A short time later all over the jail ears and other things pricked when it was announced that a new trick cyclist had been appointed, and that it was a woman!
Professor Duerden has interrupted me again.
I see now that I misinterpreted his reaction when he first saw me. He wasn't dismayed to find he was sharing the Quaestor's Lodging but puzzled to find he was sharing it with someone he'd never met and never heard of.
An Englishman would have slid around the subject, and some Americans can be pretty devious too, but he was of the straight-from-the-shoulder school.
'So where're you working, son?' he asked me.
'Mid-Yorkshire University’ I replied.
'That so? Now remind me, who's running your department these days?'
'Mr Dunstan,'I said.
'Dunstan?' He looked puzzled. 'Would that be Tony Dunstan the medievalist?'
'No, it would be Jack Dunstan, the head gardener,' I said.
Once he got over his surprise, that really tickled him, and I saw no reason not to be completely open with him. I explained about being Sam Johnson's pupil and how Sam had got me a job in the gardens, and how, as well as being Sam's student, I'd also been a close friend and was, through the good offices of his sister, his literary executor.
'Sam was scheduled to present a paper at the conference,' I concluded, 'and when the Programme Committee contacted me to ask if I would be willing to read his paper, I felt I owed it to him to accept. I presume my name's been substituted for his all down the line, which is how I come to be in the Quaestor's Lodging.'
He said, 'Yeah, that must be it,' but I suspect he didn't really reckon that even Sam rated high enough to be his roomy.

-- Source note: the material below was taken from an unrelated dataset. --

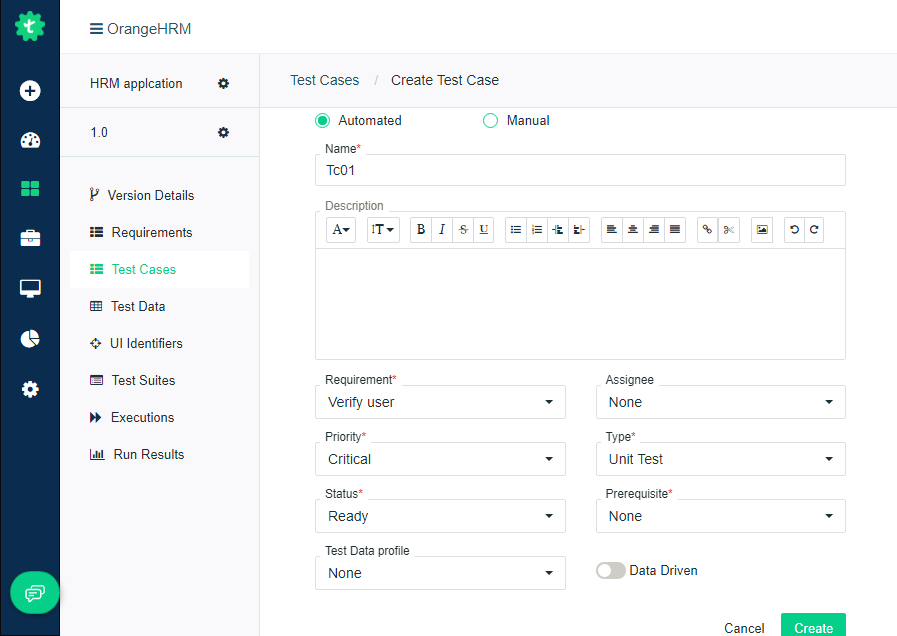Click the Create button
This screenshot has width=897, height=636.
[x=813, y=626]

In fact, I've been wondering about this myself and I think I've got it sussed. The programme says that special thanks are due to Sir Justinian Albacore, the Dean of St Godric's, under whose auspices we are the guests of the college. That name rings a bell. Could this be the same J. C. Albacore whose study of the Gothic psyche, The Search for Nepenthe, you probably know? I've never read it myself, but I often saw it propping up the broken leg of a sofa in Sam Johnson's study. For this man was the great hate of Sam's life. According to Sam, he'd given a lot of help to Albacore when he was writing Nepenthe, and the man had shown his gratitude by ripping off his Beddoes project! Sam got suspicious on finding someone had been ahead of him when he delved into a couple of rare and apparently unrelated archives. Finally it emerged that Albacore was also working on a Beddoes critical biog. to appear in 2003, the bicentenary of TLB's birth. And not long before his death, Sam was spitting fire at the news heard on the grapevine that Albacore's publishers intended to preempt the field by publishing at the end of 2002.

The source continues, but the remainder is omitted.